According to analysis, in many countries, women over 50 are advised to get a precautionary screening every two years. But as good as that system is, 50% results of tests in the US showed false positive results.

Generally, doctors use computer software to analyze mammogram images.

According to scientists, almost 20% of women follow unnecessary biopsies. So, this new machine learning software is designed to greatly reduce that number by making a more accurate diagnosis the first time.

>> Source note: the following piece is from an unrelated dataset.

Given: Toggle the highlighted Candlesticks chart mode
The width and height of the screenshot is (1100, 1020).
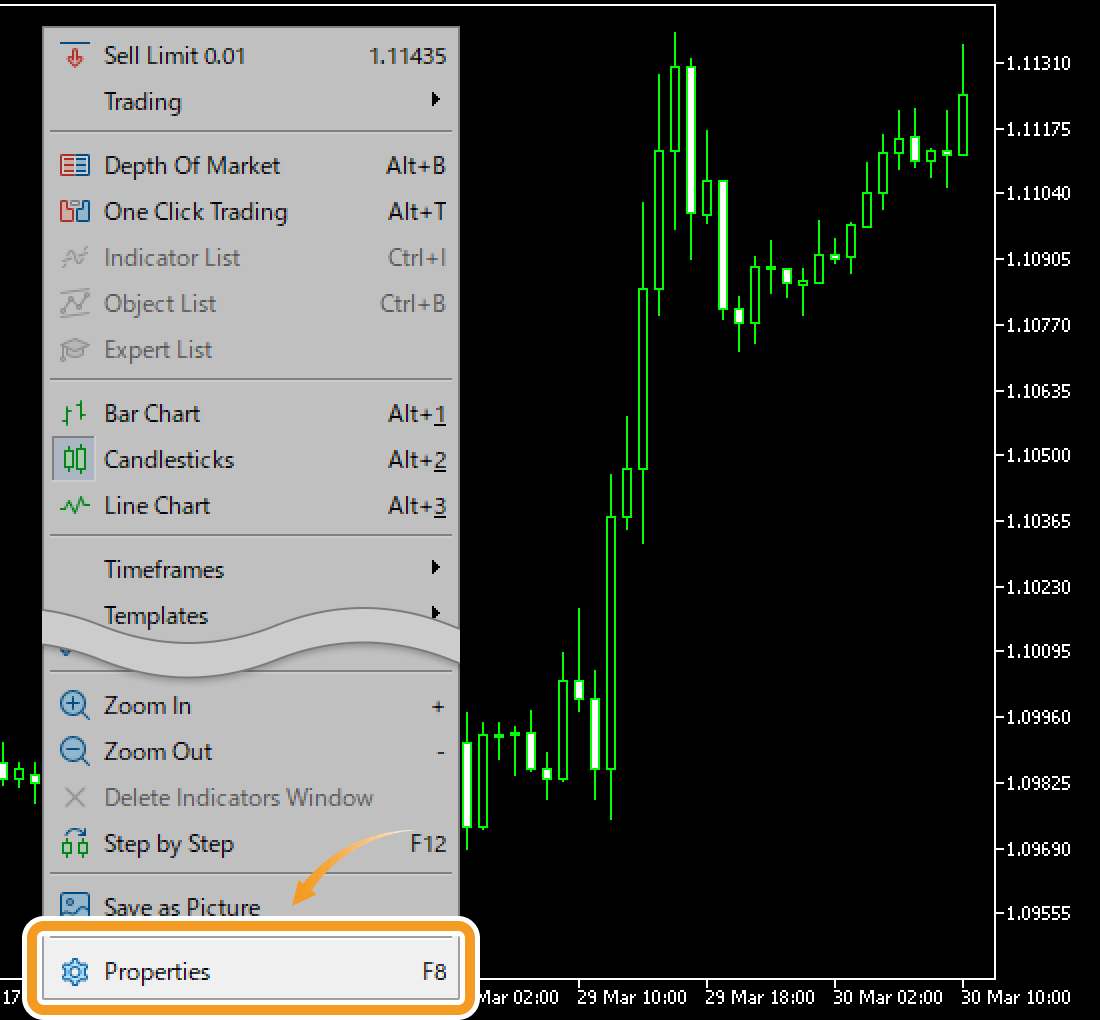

Scientists tested the AI on 500 breast cancer patients’ mammogram results and pathology reports. The software gives diagnostic information only within few hours. It identified the breast cancer subtype each patient had. Then, scientists cross-checked the AI diagnosed with clinical results. Hence, they proved the software was 99 percent accurate. Doctors would take almost 500 hours to complete the same.

This machine learning software won’t be able to prevent all false positives or suspicious mammogram results. Sometimes there’s just not enough information available to make a diagnosis. But it should help doctors make a more accurate conclusion.

Stephen Wong, one of the researcher said, “We’re looking forward to seeing how this software could make breast cancer diagnosis as well as other cancers. It is faster and more accurate, and can save people’s time and stress of unnecessary further testing.”